Dietitian-Guided Nutritional Inter… for Parkinson's (NCT07213856)
Reduce constipation using dietitian guidance
- Trial ID
- NCT07213856
- Official Title
- Nutritional Intervention for Constipation Symptoms in Patients With Parkinson's Disease: A Randomized Clinical Trial
- Goal
- Reduce constipation using dietitian guidance
- Phase
- NA
- Status
- RECRUITING
- Sponsor
- Hospital de Clinicas de Porto Alegre
- Study Type
- INTERVENTIONAL
- Enrollment
- 54 participants
- Conditions
- Parkinsons Disease (PD), Constipation - Functional
- Interventions
- Dietitian-Guided Nutritional Intervention
Summary For Families
Researchers want to know whether a dietitian-guided eating plan can increase weekly bowel movements and ease constipation in people with Parkinson's, and whether it changes gut bacteria, what people eat, and overall nutritional status. Participants follow a personalized diet from a dietitian and have follow-up sessions for three months, while a control group receives general dietary advice after the study; bowel habits, gut bacteria, diet quality, and nutrition are measured at the start, midpoint, and end. Adults with Parkinson's who have functional constipation and have been on a stable levodopa dose for at least three months are eligible, while people with atypical parkinsonism, more advanced disease, dementia or severe medical conditions, recent antibiotic or probiotic use, recent continuous laxative or opioid use, severe swallowing problems, recent nutritional care, or certain gastrointestinal or major illnesses are excluded.
Locations
- Hospital de Clínicas de Porto Alegre (HCPA), Porto Alegre, Rio Grande do Sul, Brazil
Frequently Asked Questions
- What is this trial testing?
- This trial is studying Dietitian-Guided Nutritional Intervention. Researchers want to know whether a dietitian-guided eating plan can increase weekly bowel movements and ease constipation in people with Parkinson's, and whether it changes gut bacteria, what people eat, and overall nutritional status. Participants follow a personalized diet from a dietitian and have follow-up sessions for three months, while a control group receives general dietary advice after the study; bowel habits, gut bacteria, diet quality, and nutrition are measured at the start, midpoint, and end. Adults with Parkinson's who have functional constipation and have been on a stable levodopa dose for at least three months are eligible, while people with atypical parkinsonism, more advanced disease, dementia or severe medical conditions, recent antibiotic or probiotic use, recent continuous laxative or opioid use, severe swallowing problems, recent nutritional care, or certain gastrointestinal or major illnesses are excluded.
- Who can participate?
- Participants must be at least 18 Years.

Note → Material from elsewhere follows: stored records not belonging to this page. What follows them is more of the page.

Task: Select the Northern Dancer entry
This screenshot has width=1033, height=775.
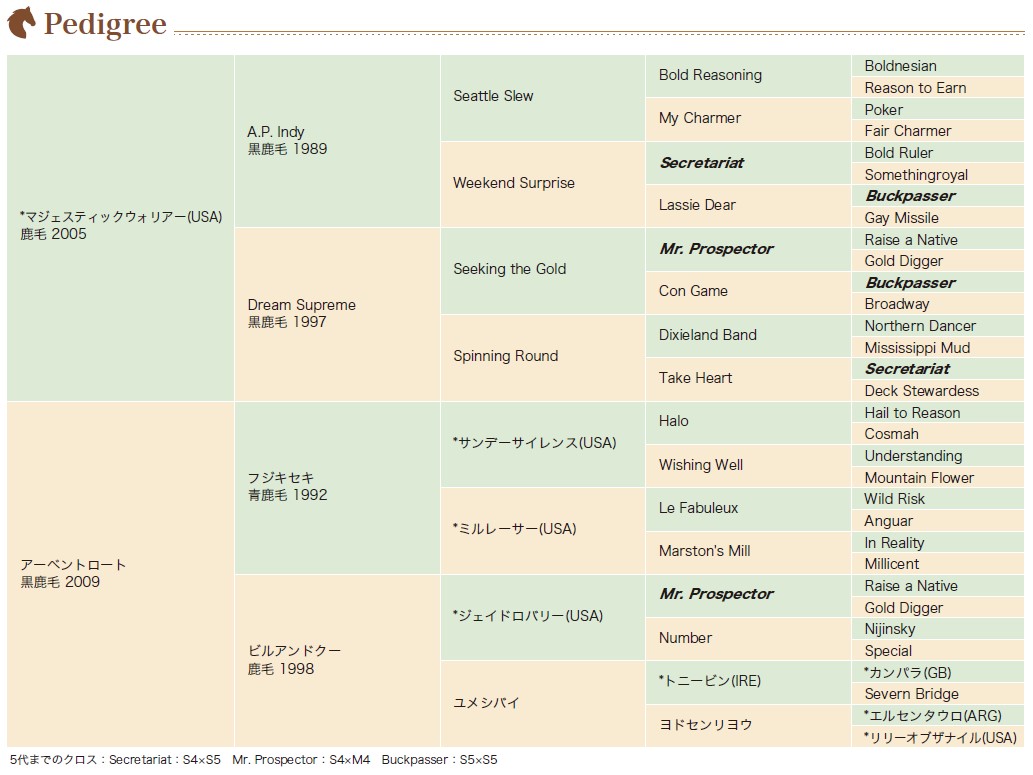Action: click(937, 326)
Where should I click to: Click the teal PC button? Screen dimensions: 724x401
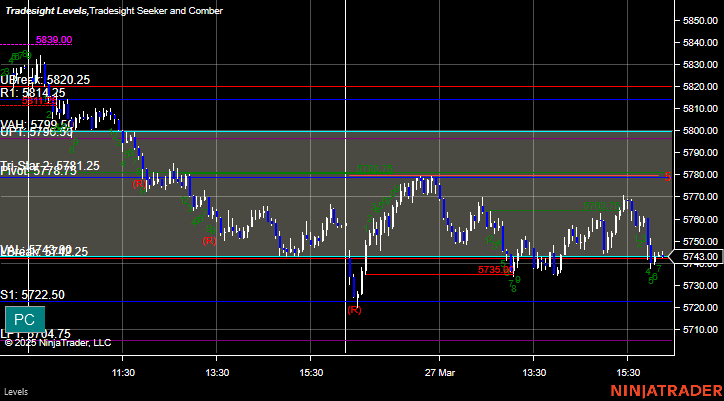(25, 319)
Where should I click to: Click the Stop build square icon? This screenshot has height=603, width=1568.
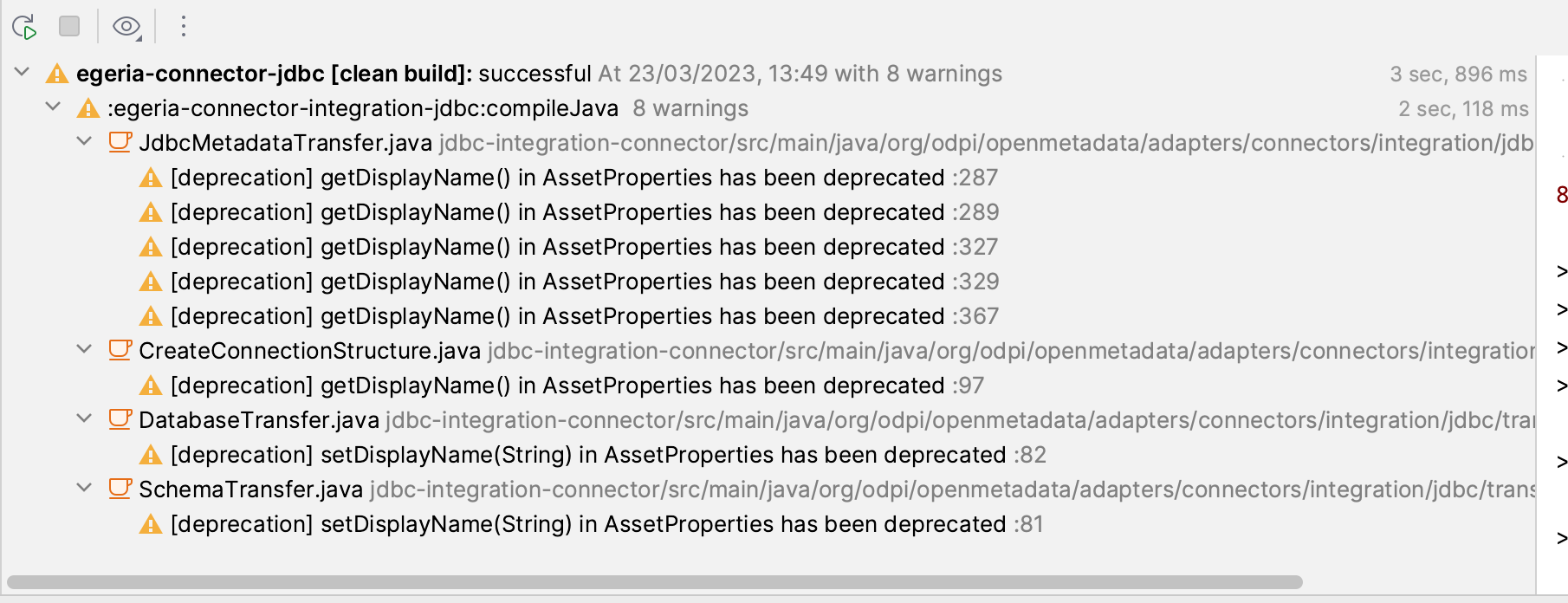[70, 26]
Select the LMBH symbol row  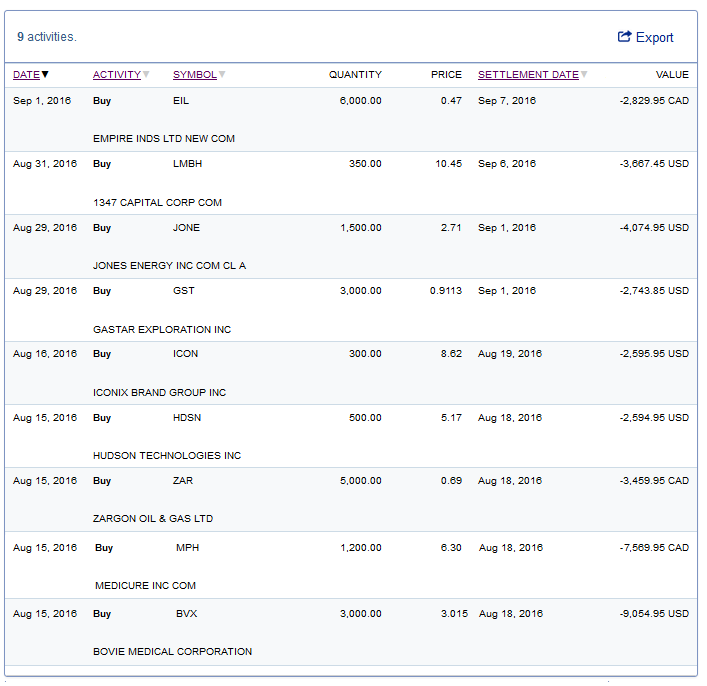click(186, 164)
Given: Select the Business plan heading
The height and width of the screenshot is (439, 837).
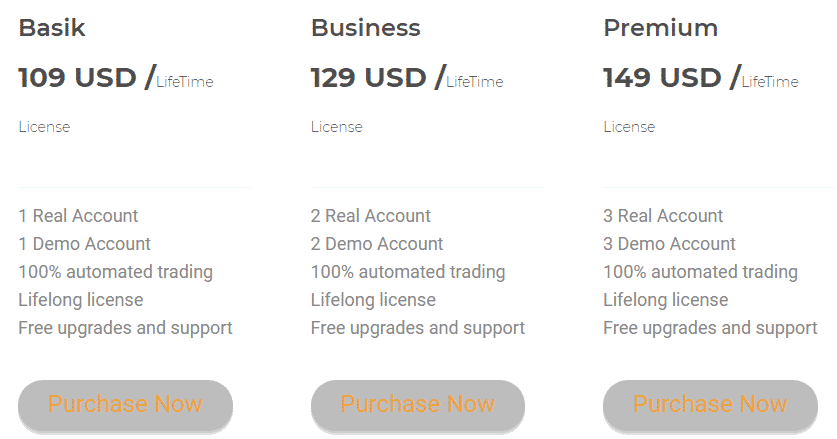Looking at the screenshot, I should click(x=366, y=28).
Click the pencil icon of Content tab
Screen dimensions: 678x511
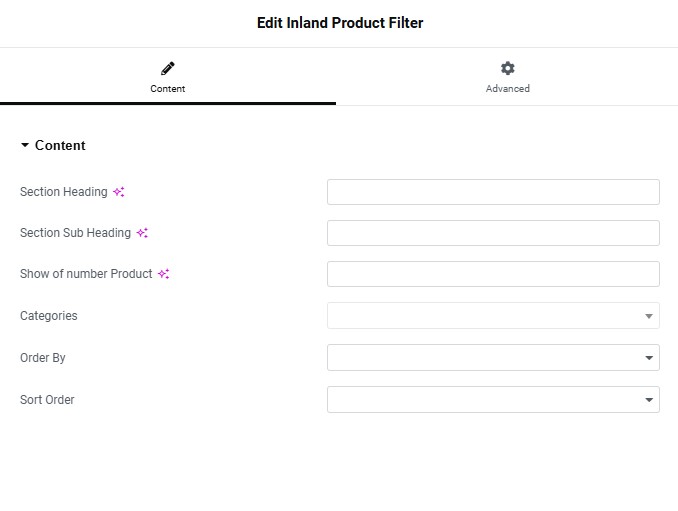coord(168,68)
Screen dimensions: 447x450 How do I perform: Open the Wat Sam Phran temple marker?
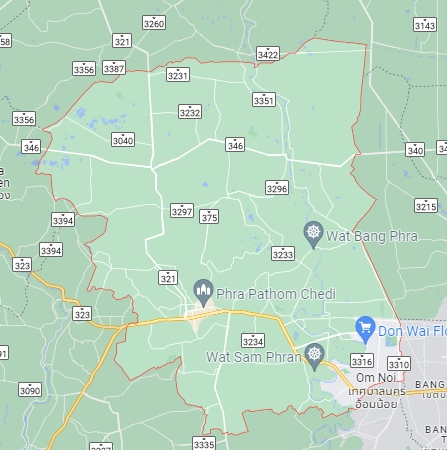click(x=314, y=357)
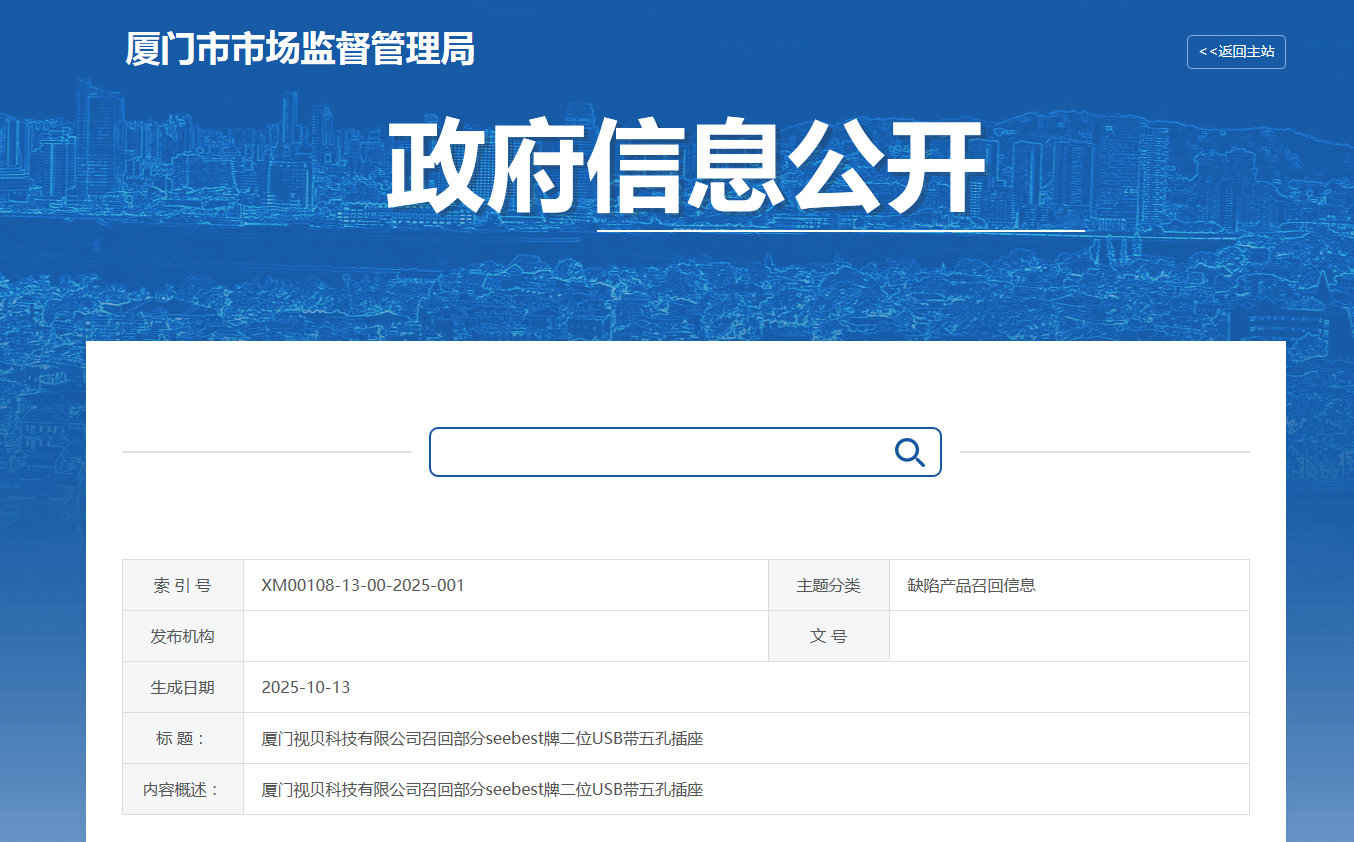This screenshot has width=1354, height=842.
Task: Click the 返回主站 button
Action: coord(1236,52)
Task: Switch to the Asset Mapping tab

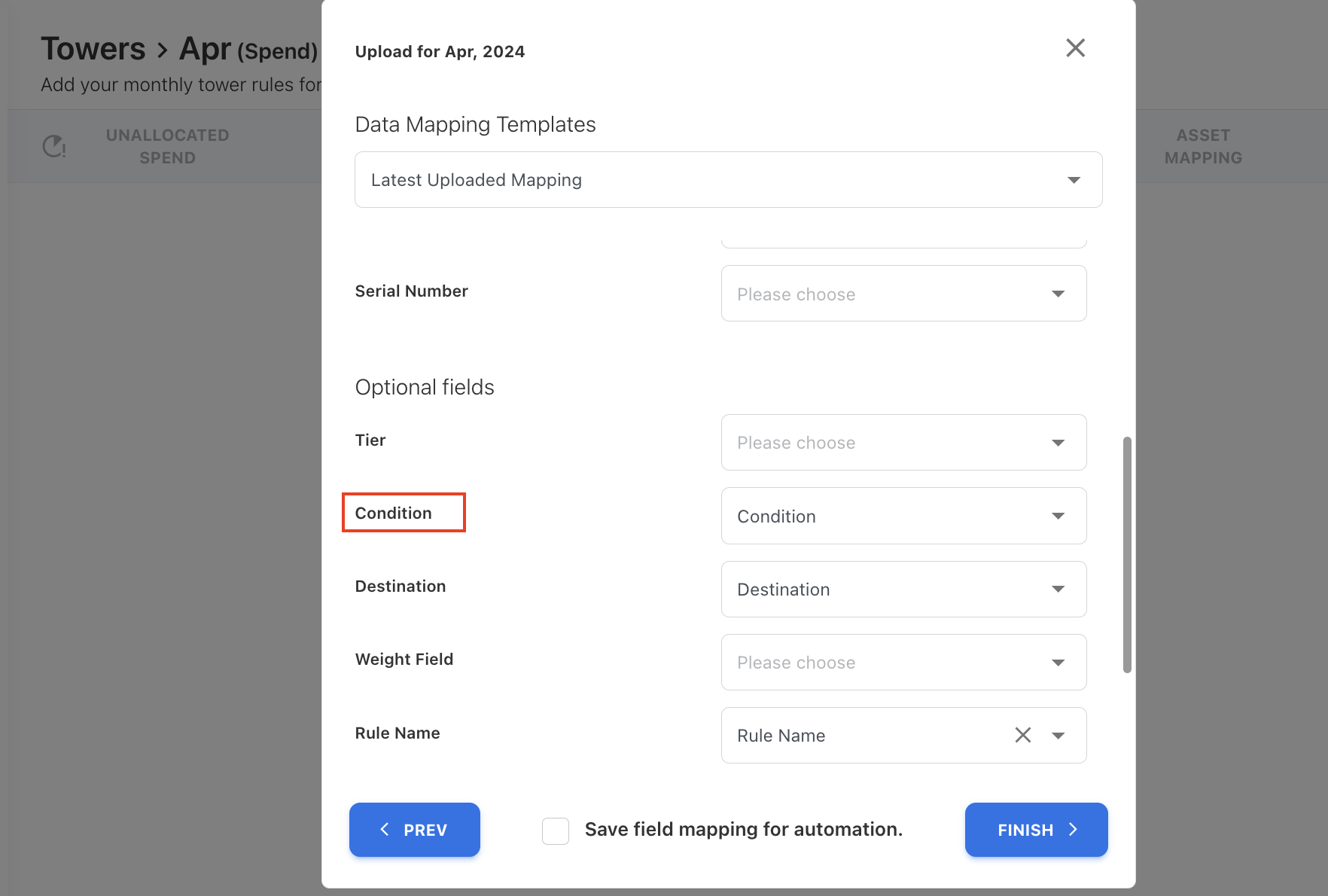Action: [1203, 146]
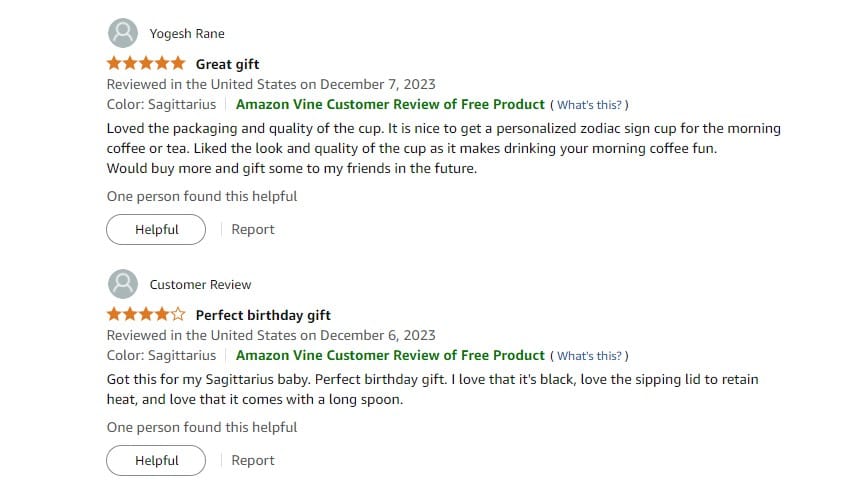
Task: Click the Customer Review profile avatar icon
Action: pos(122,284)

- Where is this trial located?
- This trial is recruiting at 1 location.
- Does it cost anything to join?
- No. There is no cost to participate. Study-related care and treatment are provided at no charge.
- How long does the trial last?
- This trial is estimated to last approximately 1 year and 2 months.
- Can I leave the trial if I change my mind?
- Yes. You can withdraw from any clinical trial at any time, for any reason, without affecting your standard medical care. Trials are voluntary by law. The team may ask if you are willing to do a brief exit visit so they can collect safety information, but you are not obligated.
- Can my spouse or care partner come with me to visits?
- In most cases yes, and it is often encouraged. Care partners can help with notes, questions, and getting home safely after a long visit. Some study assessments do need to happen one on one, but care partners are usually welcome for the rest of the appointment.
- Will I get a placebo in this trial?
- This trial has a group that receives no study treatment (you would continue your usual care) alongside the treatment group. Because assignment is random, you have about a 1 in 2 chance (roughly 50%) of being in the no-treatment group, assuming the groups are filled equally. Ask the coordinator to confirm the exact assignment ratio.
- How many visits does this trial involve?
- Participants will have follow-up sessions with the dietitian for 3 months and complete assessments at baseline, midpoint, and end of the intervention.